───── Provided records ─────

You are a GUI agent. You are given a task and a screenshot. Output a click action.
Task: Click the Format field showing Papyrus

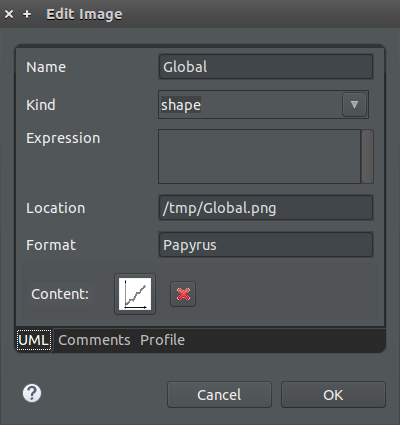pos(266,245)
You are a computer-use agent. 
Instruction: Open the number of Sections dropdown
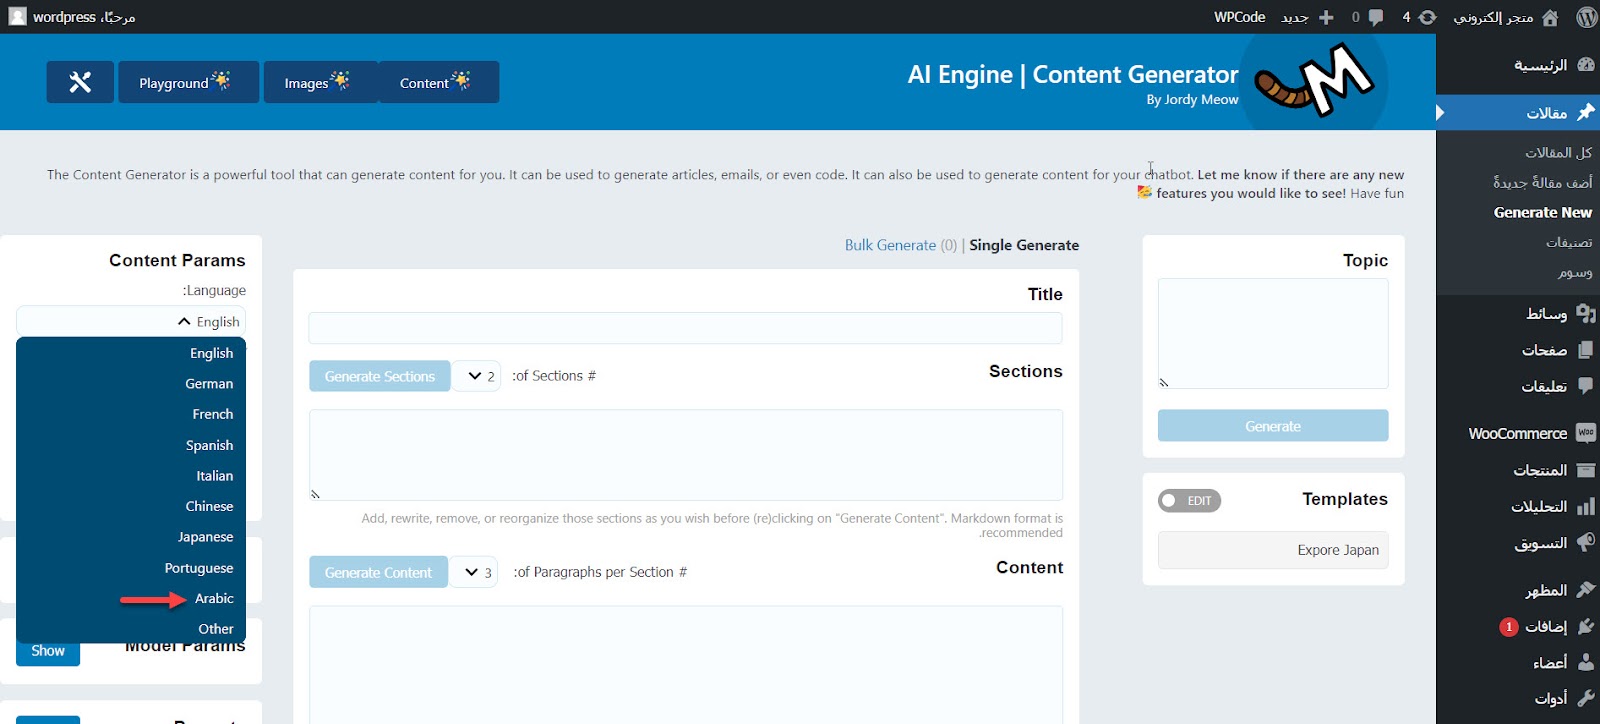476,376
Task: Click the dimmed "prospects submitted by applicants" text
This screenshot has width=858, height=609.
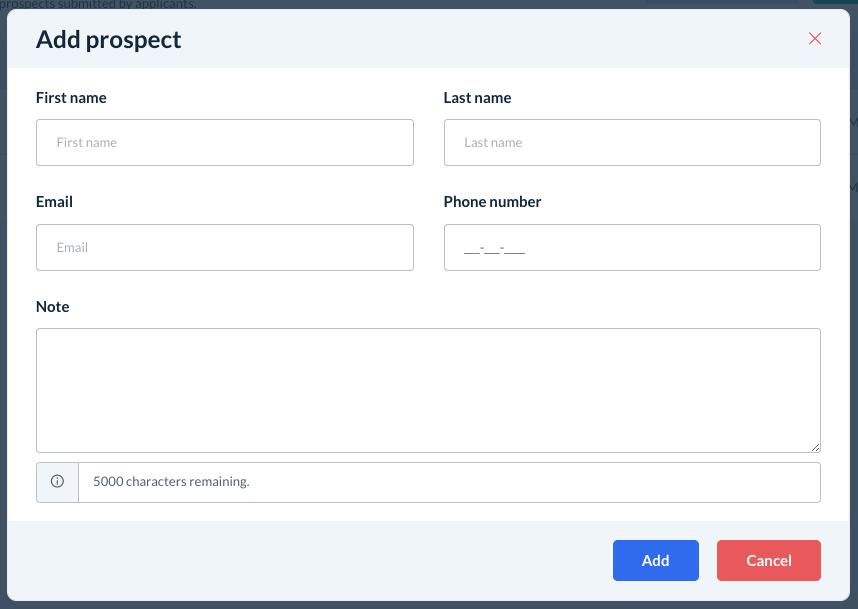Action: click(x=100, y=4)
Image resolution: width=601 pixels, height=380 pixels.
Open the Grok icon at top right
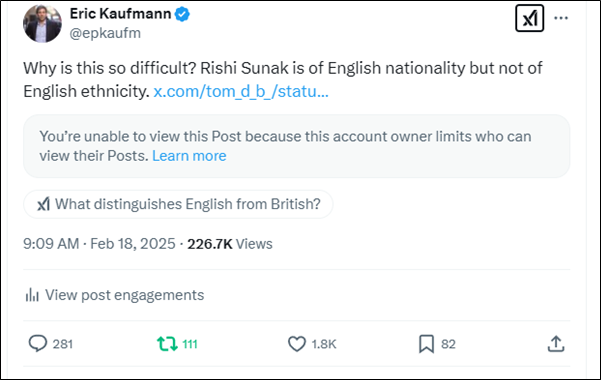[529, 18]
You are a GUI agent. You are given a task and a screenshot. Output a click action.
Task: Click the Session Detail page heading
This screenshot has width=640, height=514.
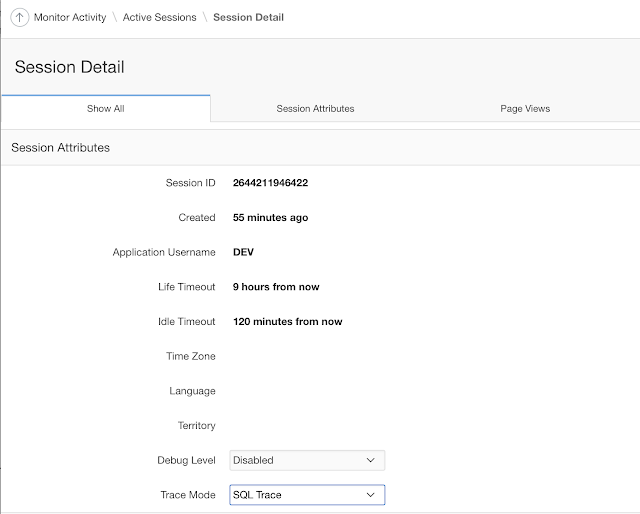click(x=70, y=67)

─────

The copy starts at the line holding "Instruction: Open the" and ends at the last line of the records above. Transcribe those lines exactly, pictures excluded.

Instruction: Open the number of Sections dropdown
476,376
Task: Click the dimmed "prospects submitted by applicants" text
This screenshot has width=858, height=609.
Action: click(x=100, y=4)
Image resolution: width=601 pixels, height=380 pixels.
Open the Grok icon at top right
[529, 18]
You are a GUI agent. You are given a task and a screenshot. Output a click action.
Task: Click the Session Detail page heading
This screenshot has width=640, height=514.
click(x=70, y=67)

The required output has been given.